A meta-analysis of the relationship between sleep and β-Amyloid biomarkers in Alzheimer’s disease

Abstract

Sleep has an important role for long-term memory consolidation. As deficits in learning and memory are clinical characteristics of Alzheimer’s disease (AD), it has been suggested that disruptions in sleep-mediated consolidation processes are related to AD. Indeed, sleep disruptions and sleep disorders are often comorbid with AD and perhaps precede the onset of AD symptoms as a risk factor. Additionally, research has shown that sleep disruptions and disorders are associated with accumulation of β-amyloid (AB), a neuropathologic hallmark and biomarker of AD. However, the studies that have investigated the relationship between sleep disturbances and AB burden have been heterogenous in design and quality, leaving it unclear whether the overall effect is statistically significant.

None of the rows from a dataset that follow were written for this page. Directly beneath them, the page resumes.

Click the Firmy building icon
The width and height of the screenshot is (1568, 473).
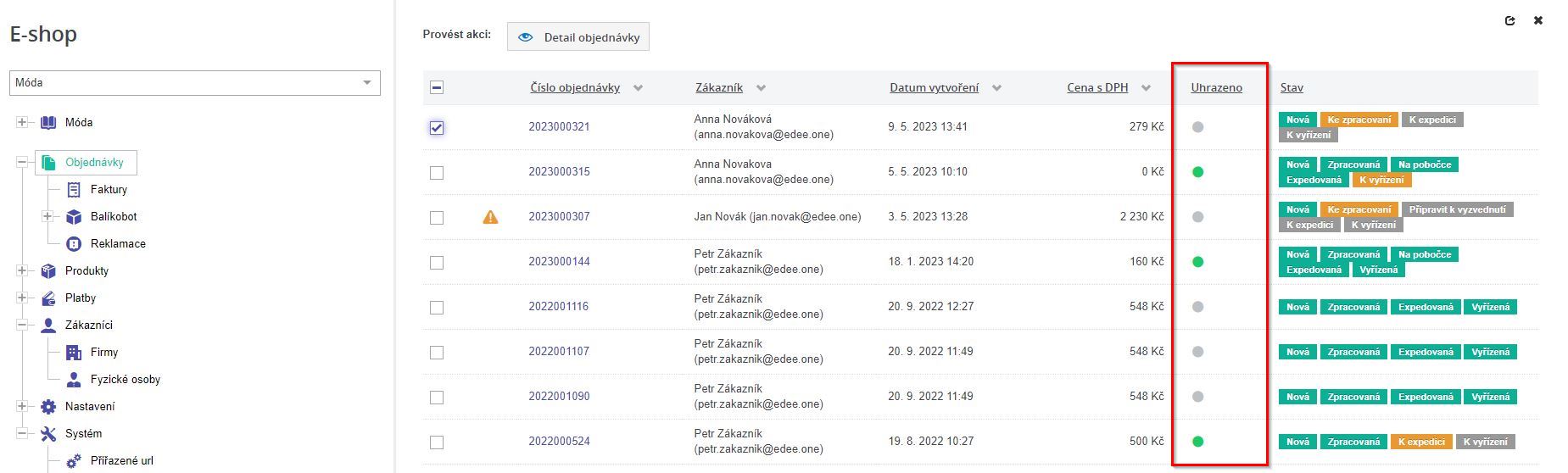[74, 353]
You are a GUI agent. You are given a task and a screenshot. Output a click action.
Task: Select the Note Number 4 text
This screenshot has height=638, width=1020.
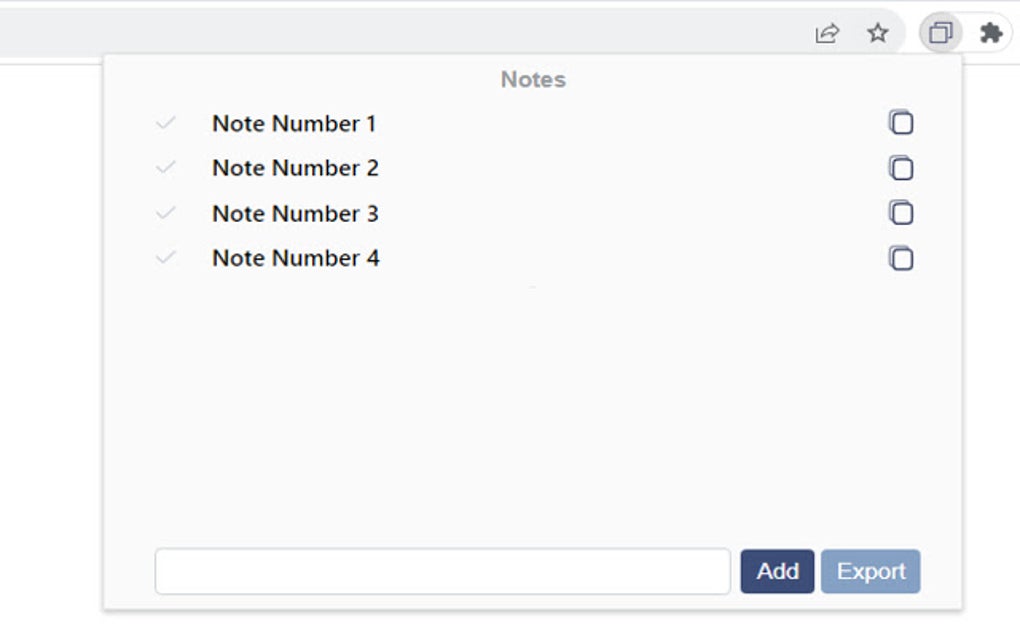point(296,258)
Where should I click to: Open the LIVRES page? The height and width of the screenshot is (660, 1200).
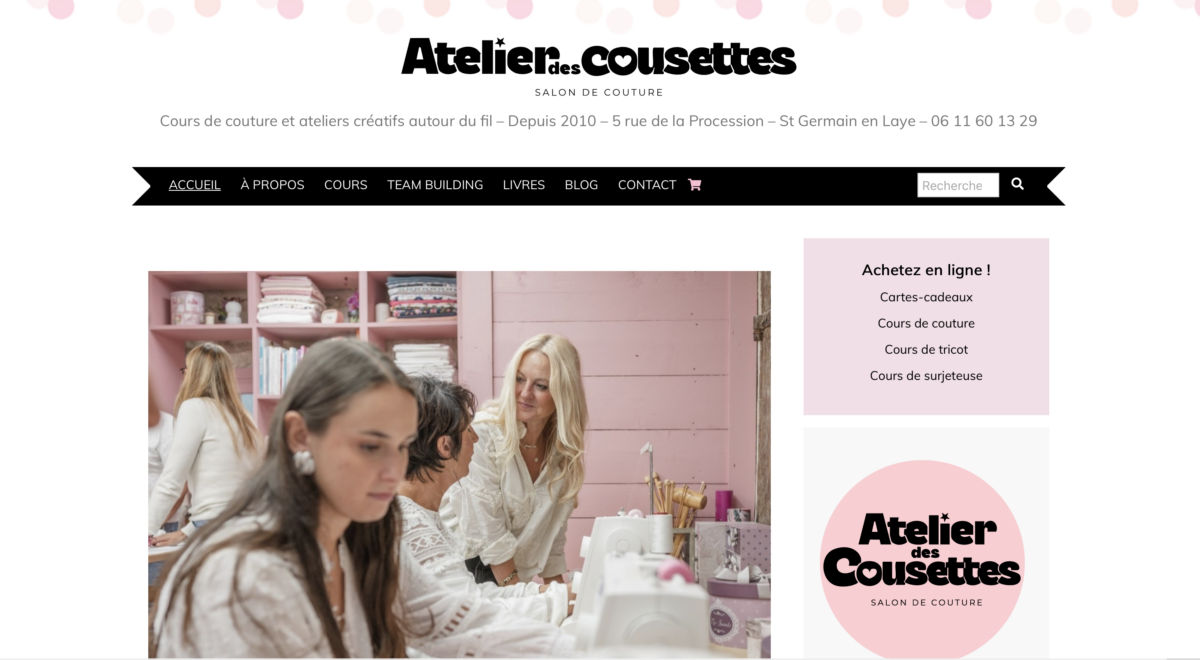pyautogui.click(x=524, y=185)
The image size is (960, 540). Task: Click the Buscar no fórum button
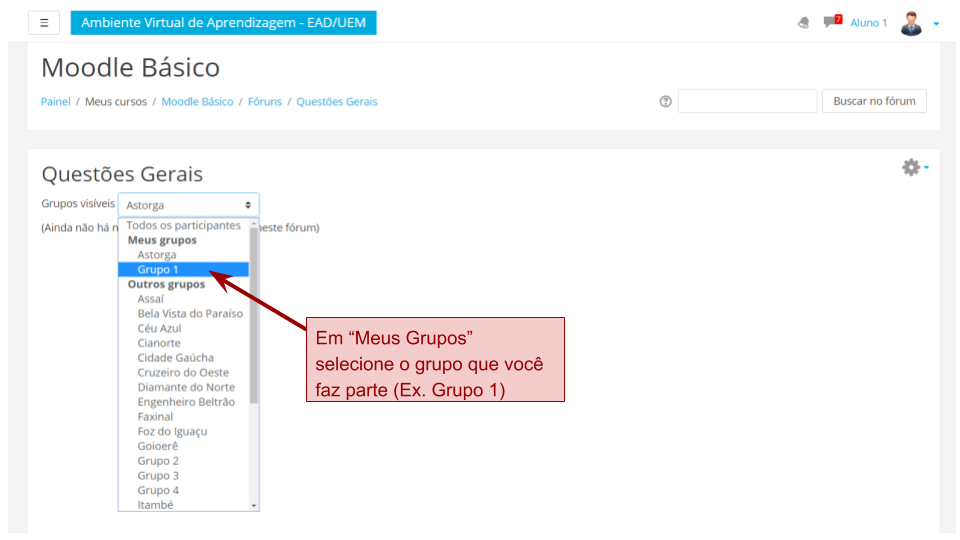coord(874,101)
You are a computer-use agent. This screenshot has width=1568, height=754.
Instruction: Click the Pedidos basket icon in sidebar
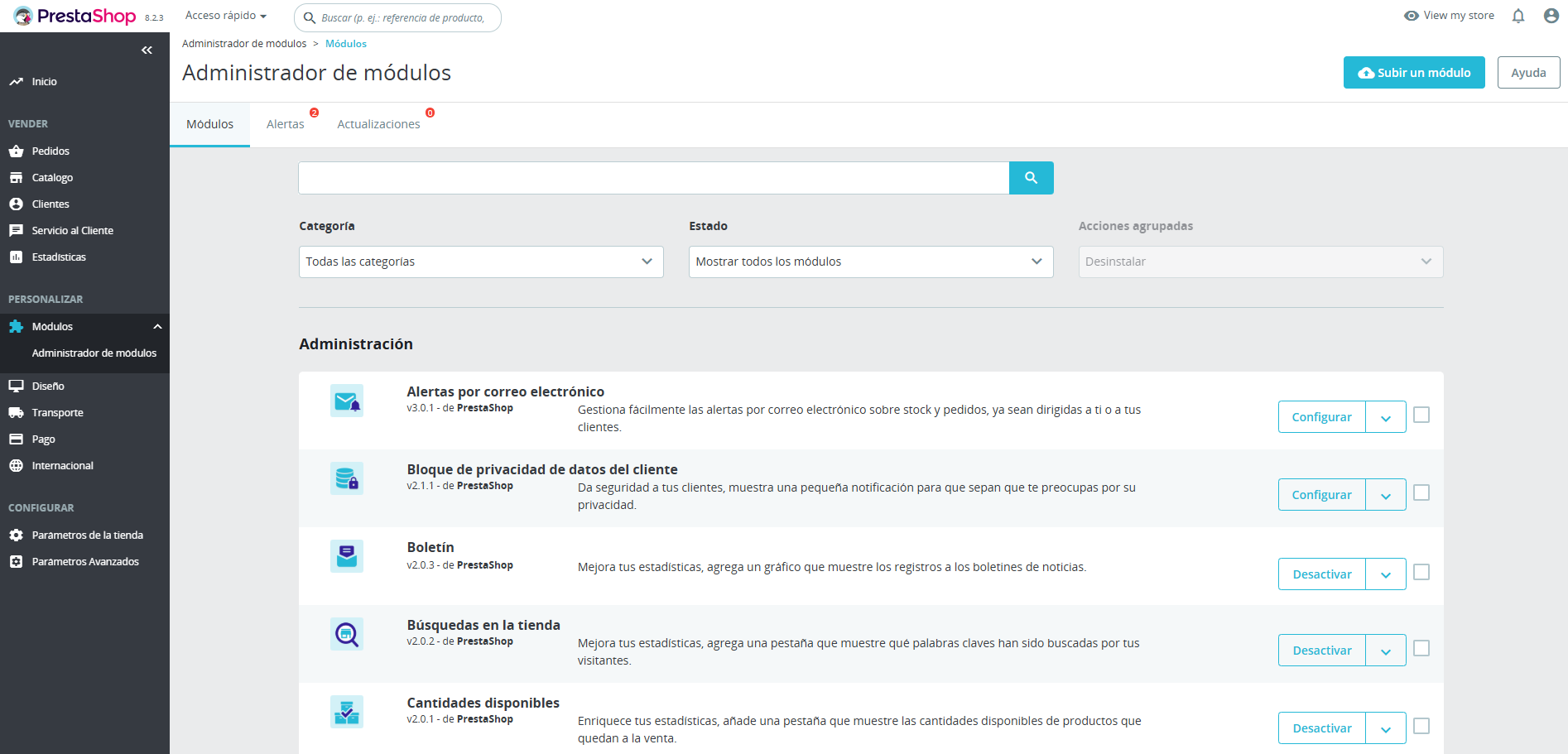(x=16, y=151)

As such, this paper investigated the relationship between sleep disturbances and AB burden by meta-analytically integrating reported correlations that have been published to date. Results revealed that higher levels of cerebral AB (lower AB42/40 ratios) were related to shorter sleep durations, highlighting the importance of total sleep time in supporting the clearance of AB during slow-wave sleep. Herein we also controlled for heterogeneity in the included studies by conducting several moderator analyses, showing an important role for age, sex, cognitive impairment, sleep disorders, and education in influencing the associations between sleep disturbances and AB.